Given a coin with probability of heads $p(H) = \theta$, which Alice and Bob both tossed some large number of times, then clearly $p(A = H) = p(B = H) = \theta$. No matter whether the coin is biased or not, they are not "just" conditionally independent, they are independent. Because

$$p(A=H|B=H) = p(A=H)$$

(They are both equal to $\theta$.)

The frequentist interpretation might struggle somewhat to denote the event $Z$ as "the coin is biased" here because we know it is biased and we will not observe any outcomes where the coin is not biased. But still, if you simply count the occurances, you will also see that

$$p(A=H|B=H, Z) = p(A=H|Z)$$

because these probabilities are also equal to $\theta$. So, the events $A$ and $B$ are also conditionally independent given $Z$ (as well as simply being non-conditionally independent).

We can check this empirically. I ran a simulation with $n=10,000$ coin flips and $\theta=0.8$. Alice flipped 7939 heads, and Bob flipped 7979. Of Bob's 7979 heads, Alice got 6302 heads on the same flip. So

$$p(A=H) = 7939/10000 = 0.794$$ $$p(A=H|B=H) = 6302/7979 = 0.790$$

Comfortably close enough as we expect.

However, suppose we do not know if the coin is biased or not.
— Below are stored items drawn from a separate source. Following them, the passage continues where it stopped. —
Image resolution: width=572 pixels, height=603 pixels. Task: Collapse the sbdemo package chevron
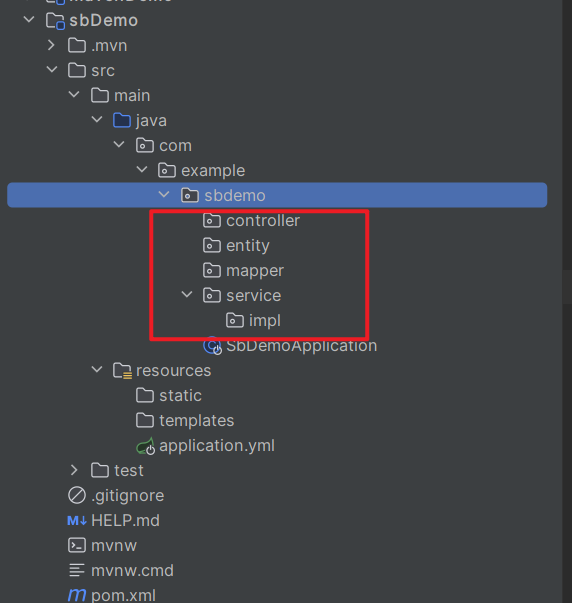(x=164, y=195)

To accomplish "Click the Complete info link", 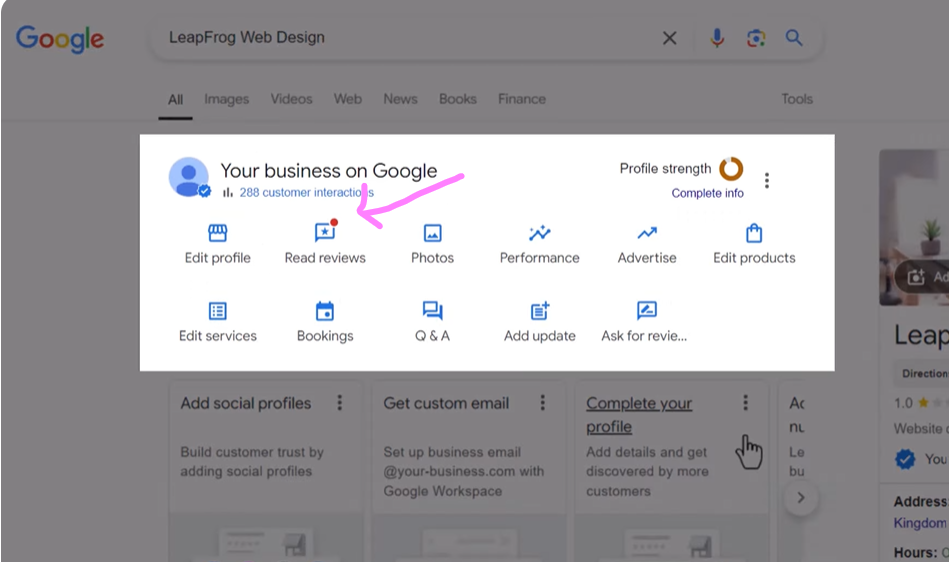I will pyautogui.click(x=707, y=193).
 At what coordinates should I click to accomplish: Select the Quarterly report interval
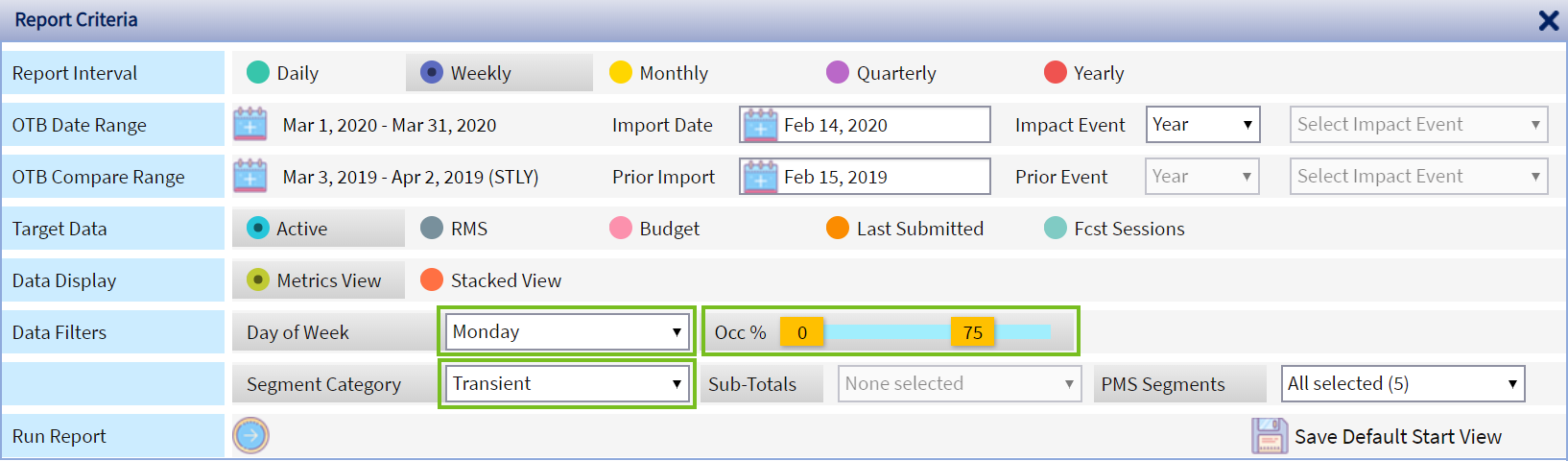point(838,73)
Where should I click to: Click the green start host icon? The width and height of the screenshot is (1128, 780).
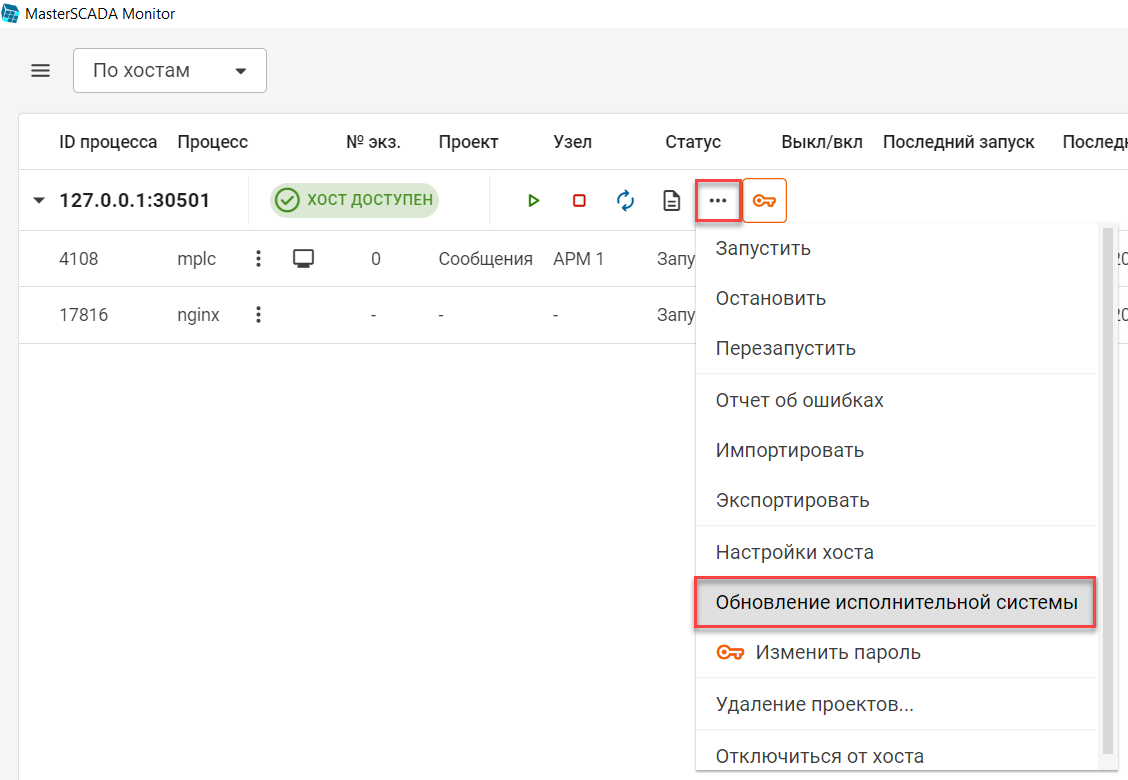tap(533, 201)
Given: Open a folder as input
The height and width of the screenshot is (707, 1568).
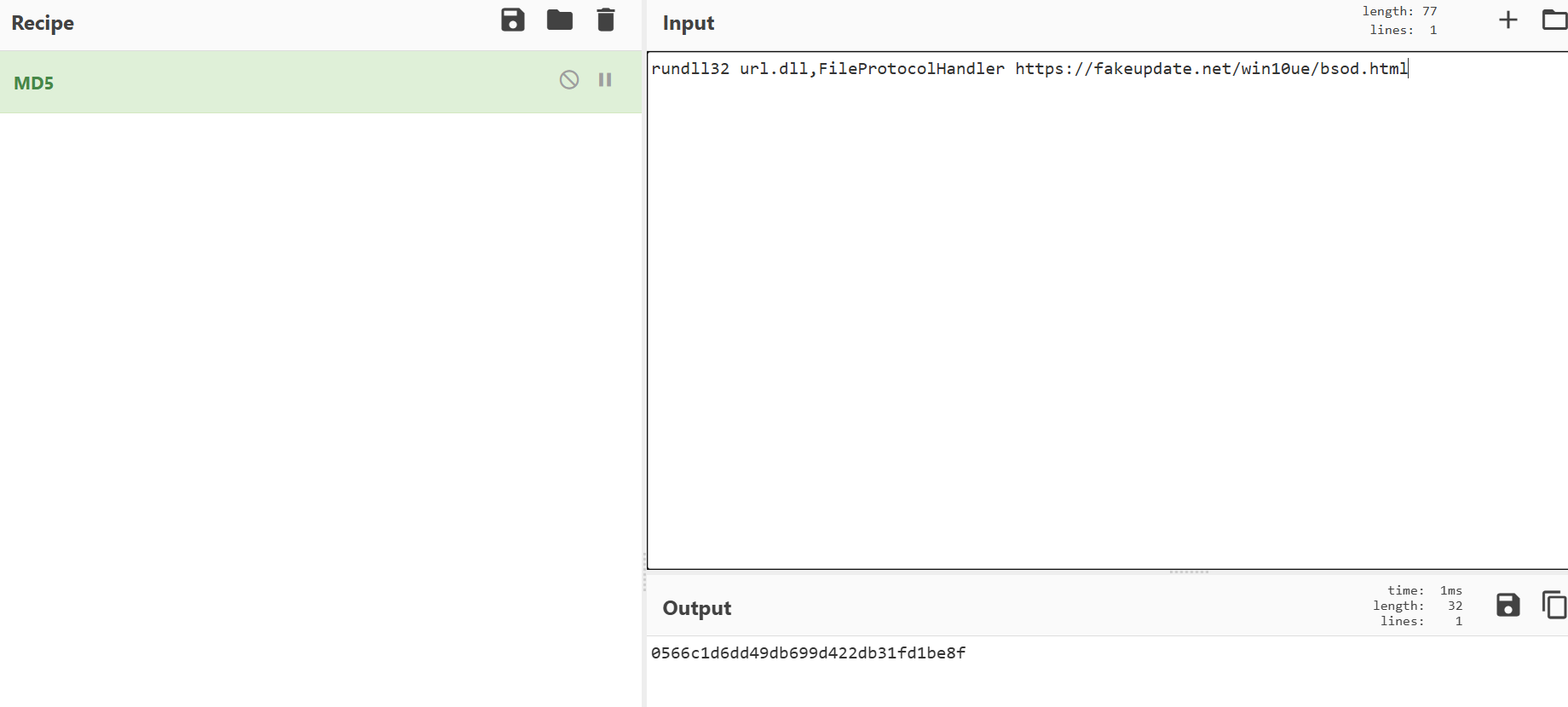Looking at the screenshot, I should pyautogui.click(x=1554, y=20).
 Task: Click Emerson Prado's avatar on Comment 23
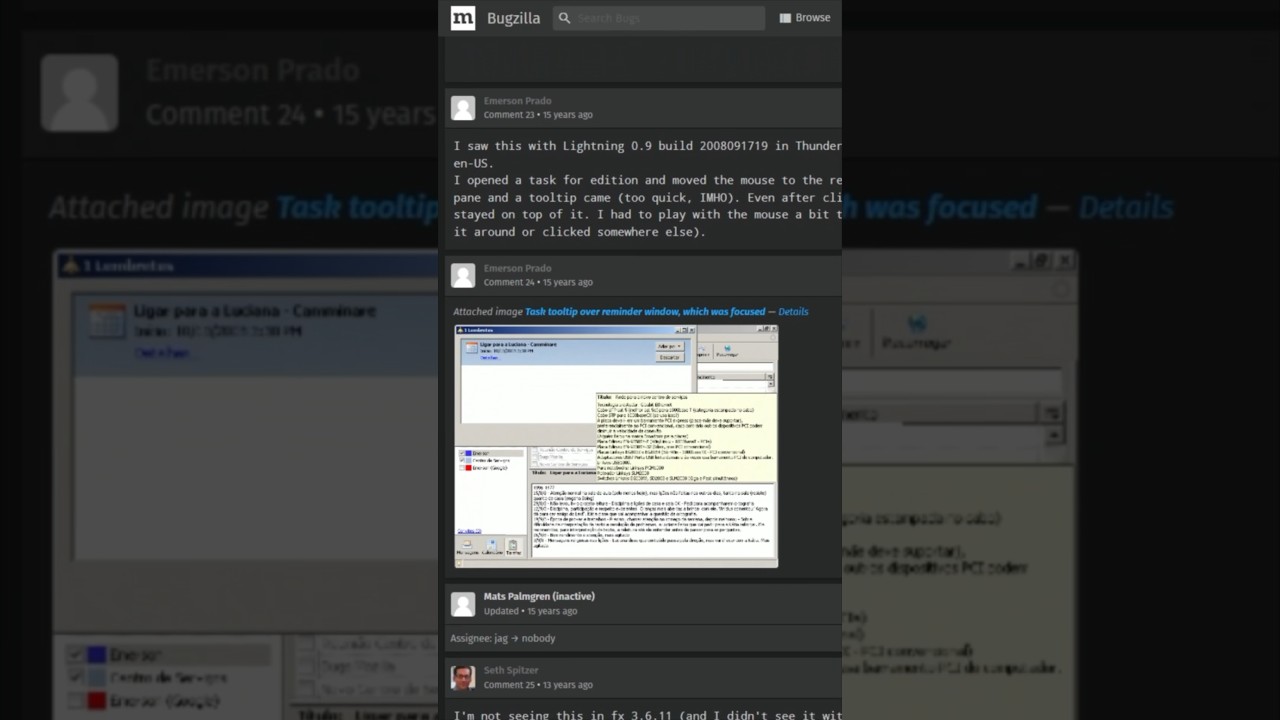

Suppose on each trial, Bob chooses a coin randomly between two coins, one biased to get heads 80% of the time, the other biased to get heads 20% of the time. Call $Z$ the event where Bob chooses the coin biased towards heads, and we do not know $p(Z)$.

Now you hopefully agree that Alice and Bob's flips are not independent. We do not know which coin Bob picked, but if he flipped heads, we should expect Alice to be more likely to flip heads than if we simply don't know either way, i.e.

$$p(A=H | B=H) > p(A=H)$$

(Crucially they are not equal, so not independent.)

But if we condition on the fact that we know $Z$ is true, i.e. the coin is biased towards heads, then we get the exact same situation we got before where we fixed the probability at $0.8$.

Again I ran a simulation with 10,000 flips (I didn't write down the exact counts but just the probabilities):

$$p(A=H) = 0.4954$$ $$p(A=H | B=H) = 0.6807$$ $$p(A=H|Z) = 0.7978$$ $$p(A=H|B=H, Z) = 0.8016$$

(Of course this required me to choose a value for $p(Z)$ – I chose 0.5 – and so you could also calculate these analytically.)

Since $$p(A=H|B=H, Z) = p(A=H|Z)$$ we say that A and B are conditionally independent given Z.

For me the definitions come first, and I try to derive the intuition from that. This is why I answered that other post in the first place, because the definitions were absent. Still, everyone learns differently, so if this didn't help then I hope one of the other answers has!